▸ **LISTED RECORDS**
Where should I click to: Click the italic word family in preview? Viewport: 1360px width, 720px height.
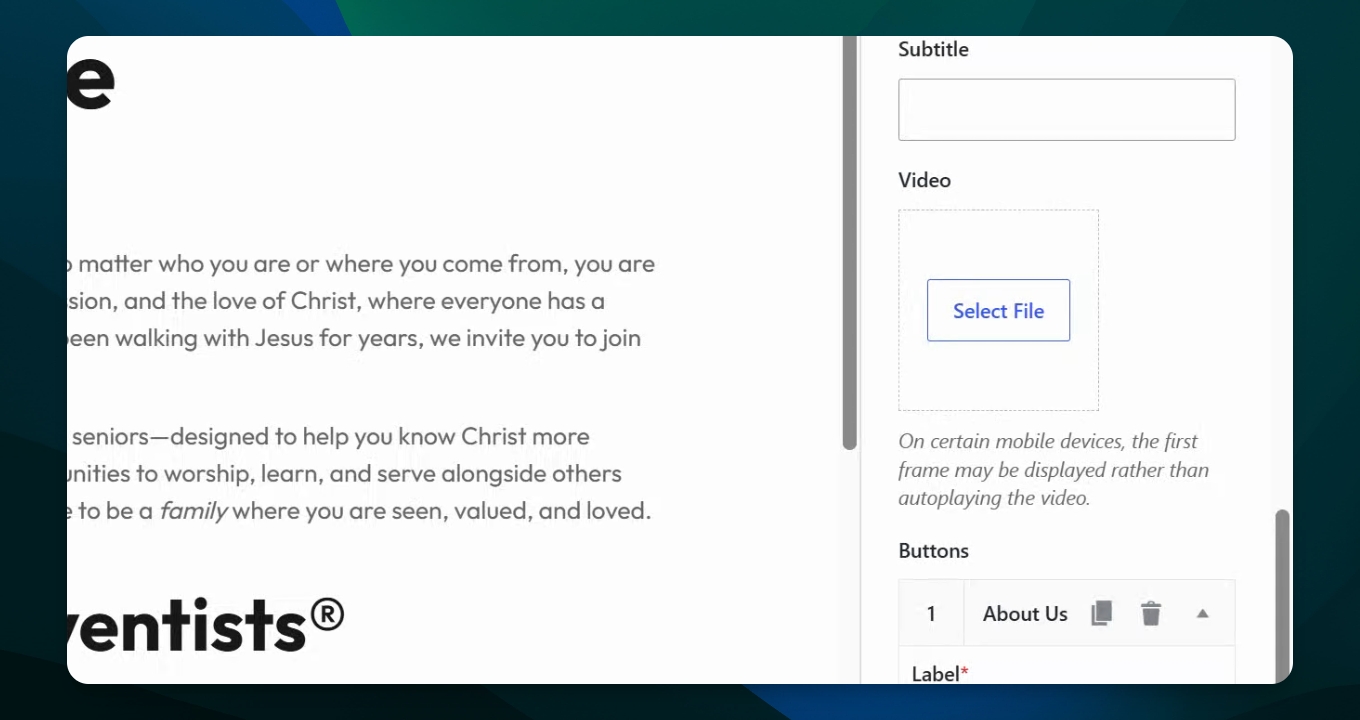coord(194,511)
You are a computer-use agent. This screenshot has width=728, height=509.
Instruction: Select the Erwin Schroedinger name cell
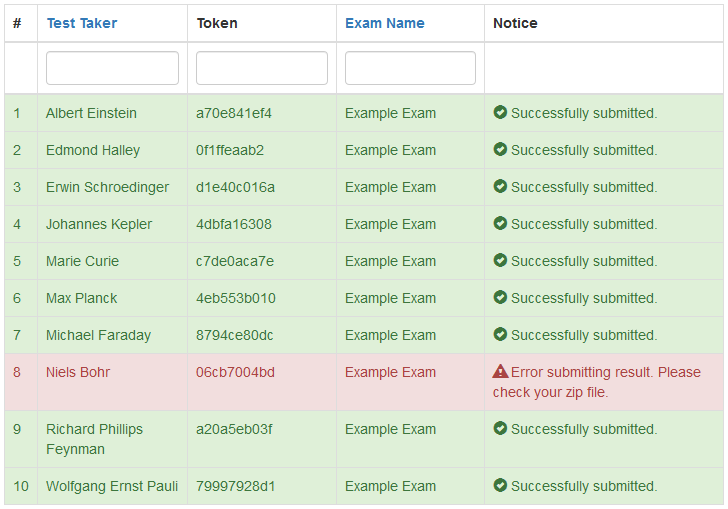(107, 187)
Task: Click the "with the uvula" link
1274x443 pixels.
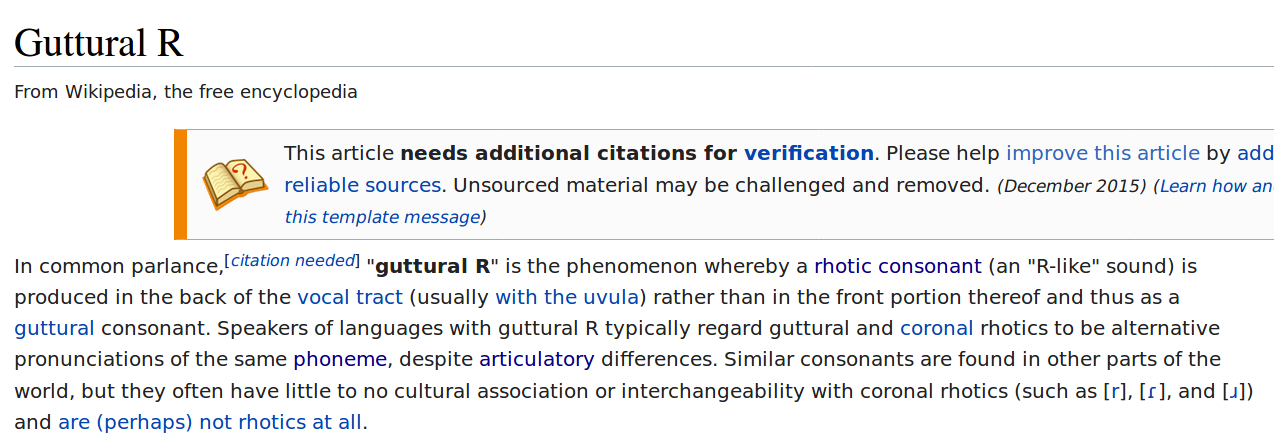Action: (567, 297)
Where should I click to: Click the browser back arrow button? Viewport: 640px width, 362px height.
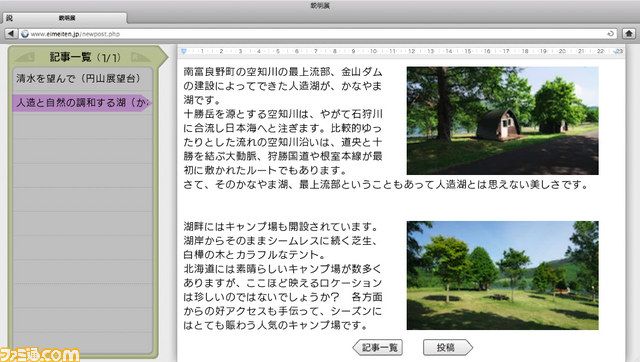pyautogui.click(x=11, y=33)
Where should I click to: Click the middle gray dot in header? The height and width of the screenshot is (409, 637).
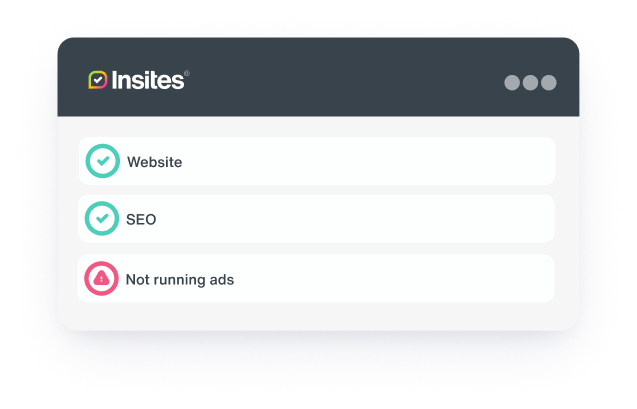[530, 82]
* * *
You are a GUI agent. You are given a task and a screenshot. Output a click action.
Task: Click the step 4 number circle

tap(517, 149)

▸ **EXERCISE**
Go over the entries above and say how many lines hold the string "agent", with no other text.

▸ **REPLY**
2